2017-05-20 18:49:03 | 読んだ本
佐藤天彦 2017年4月 朝日新書
前回から将棋つながり、羽生さんの本と同時に買った。
その羽生さんを、こともあろうに名人戦で破って、戴冠した天彦名人の棋書ぢゃない本。
(こともあろうにというのは、持ち時間が短い棋戦なら若手が一発入れるかもしれないが、二日制で羽生の堅塁を抜くのはまだ無理ではと思ってたから。)
こういうのは、っていうのは、棋士とかスポーツ選手とかにビジネスに強引につなげるような筋道で書かせたんぢゃないかというような本は、あんまり興味はなかったんだけど。
でも天彦名人のものの考え方って、これまであんまり耳にしたことないような気がしたんで、ひとつ読んでみようと思った。
たとえば、天彦名人といえば、なんといっても、奨励会で次点二回とったのにフリークラス入りを選ばなかったっていう経歴がすごいからねえ。
どの棋士も、三段リーグにだけは戻りたくないって言うのに、そこに居残るのはどういう判断だったのか、そこに何か隠された真実があれば知りたいと思ったが。
本書によれば師匠のコーヤンの意見だったようで、本人はどっちでもよかったようなこと書いてるので、ちょっと拍子抜けした。
天彦名人の将棋に関しては、よくわからないんだけど、勝ちを急がず、局面を複雑化させることを厭わない、っていうイメージがあるが。
将棋の勉強法については、プロになってからあらためて棋譜並べをして、クラスが上がんない期間でも、基礎固め・土台づくりをして実力を養ってるという意識があったようで。

与えられた資料:
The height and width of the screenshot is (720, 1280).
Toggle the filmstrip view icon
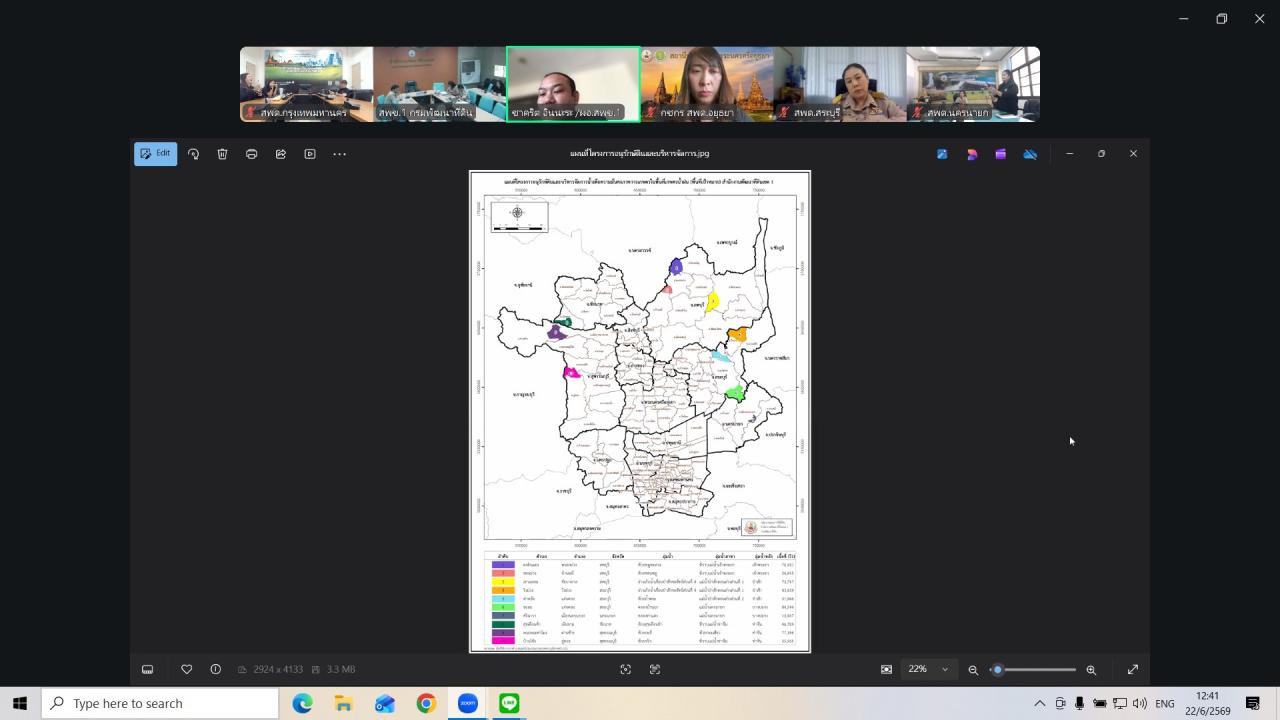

指示と条件:
佐藤天彦名人の本を読んだ感想の文章を、最後の文のあとから書き継いでください。

この問題の解答:
かっこいいのは、
>私は、努力に比例した見返りが必ずあるという考えは持っていません。(p.150)
というところかな。そういう考え方には賛成。
あと、とても感心したのは、
>私が奨励会時代やプロになってなかなか芽が出なかったときに実行していたのが、そのつらい瞬間を人生全体から俯瞰して見る、ということでした。(p.192)
ってとこ。
>そう考えると、仮に八十歳で寿命が尽きるときに自分の人生を振り返ったとしたら、三十歳のときのしんどい出来事もきっと懐かしい思い出になるような気がするのです。(p.193)
って、そういう二十代、ふつういないと思う。
本日は、最後の電王戦で、ソフトと戦っているけど、いま現在かなり苦戦の模様。がんばってください。
コンテンツは以下のとおり。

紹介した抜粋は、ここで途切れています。